Kalau benar ada tulisan seperti itu nanti, maka hari ini aku menjadi manusia paling bahagia di muka bumi karena tadi siang aku sudah meneguk segelas besar es durian di kedai dekat kantor—aku memang penyuka durian.

Seperti biasa, aku mengendap-endap  dari lorong sebelum belokan menuju kamarku. Ketika kuintip, aku melihat ada sesuatu tergantung di pintu kamarku.
“Ah, mungkin aku benar-benar bisa membuka stan ramalan di sebuah pasar malam kalau tebakanku sering tepat begini.” Pikirku.

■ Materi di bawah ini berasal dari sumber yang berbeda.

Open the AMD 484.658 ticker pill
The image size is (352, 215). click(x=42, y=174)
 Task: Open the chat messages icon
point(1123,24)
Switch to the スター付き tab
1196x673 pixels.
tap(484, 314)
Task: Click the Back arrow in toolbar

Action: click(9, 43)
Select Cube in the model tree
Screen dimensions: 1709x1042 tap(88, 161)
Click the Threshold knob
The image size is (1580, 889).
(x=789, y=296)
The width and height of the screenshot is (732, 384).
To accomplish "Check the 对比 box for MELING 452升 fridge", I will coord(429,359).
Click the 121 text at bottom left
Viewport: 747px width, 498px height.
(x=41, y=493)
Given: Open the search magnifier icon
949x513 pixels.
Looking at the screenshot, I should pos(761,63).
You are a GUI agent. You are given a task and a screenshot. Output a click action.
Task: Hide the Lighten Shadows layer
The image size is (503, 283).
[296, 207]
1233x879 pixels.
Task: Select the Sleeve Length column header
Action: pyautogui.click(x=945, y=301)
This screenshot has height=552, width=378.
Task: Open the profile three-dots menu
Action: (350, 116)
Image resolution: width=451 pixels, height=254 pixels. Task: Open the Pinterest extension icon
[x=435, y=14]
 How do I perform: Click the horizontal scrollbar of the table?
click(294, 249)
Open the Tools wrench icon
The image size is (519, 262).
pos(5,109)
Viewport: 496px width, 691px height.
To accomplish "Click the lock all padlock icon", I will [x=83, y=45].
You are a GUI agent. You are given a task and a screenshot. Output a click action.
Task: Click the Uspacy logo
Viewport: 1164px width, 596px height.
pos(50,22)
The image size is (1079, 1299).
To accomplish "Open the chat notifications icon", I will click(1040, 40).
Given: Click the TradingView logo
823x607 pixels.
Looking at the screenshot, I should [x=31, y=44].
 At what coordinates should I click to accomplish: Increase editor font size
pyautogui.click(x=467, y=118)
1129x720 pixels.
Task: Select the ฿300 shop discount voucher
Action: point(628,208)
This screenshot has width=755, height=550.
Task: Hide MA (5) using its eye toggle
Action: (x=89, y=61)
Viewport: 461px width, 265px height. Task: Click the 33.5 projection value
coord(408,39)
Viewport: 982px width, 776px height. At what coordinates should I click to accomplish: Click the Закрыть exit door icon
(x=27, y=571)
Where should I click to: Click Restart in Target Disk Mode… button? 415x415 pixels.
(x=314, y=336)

Namun entah mengapa hari itu aku tidak berteriak, aku hanya berlari menuju kamarku demi mengambil apa yang tergantung di pintu.

Sebuah undangan pernikahan.

Tertulis nama teman kosku yang baru kembali dari Medan itu, dan nama seorang laki-laki yang tidak kuketahui.

Kubuka undangan tersebut untuk melihat tanggal berapa aku bisa menghadiri pernikahannya. Namun ternyata mataku lebih tertarik pada nama mempelai prianya.

Di situ ada satu nama lengkap yang sangat kukenal—bertolak belakang dengan nama pendek yang asing di amplop undangan. Nama orang tuanya juga. Asal daerahnya juga. Aku pernah kesini! Aku bahkan pernah diajak menginap di rumah itu dan mengobrol banyak dengan orang tuanya!

Aku memasang headphone, menyalakan lagu dengan volume maksimal, kemudian mengambil paku di bawah jendela kamar dan batu di tempat jemuran, pergi ke kamar teman kosku yang akan menikah tersebut, dan lantas memenuhi pintu kamarnya dengan paku. Rasanya seperti memaku tubuh temanku itu.

Tidak kudengar suara batu yang bertemu dengan paku berulang-ulang. Yang kudengar hanyalah suara Yuji, vokalis Weaver, yang menyanyikan lagu Kanseitou.

Dua minggu lagi kekasihku akan menikah dengan teman kosku ini.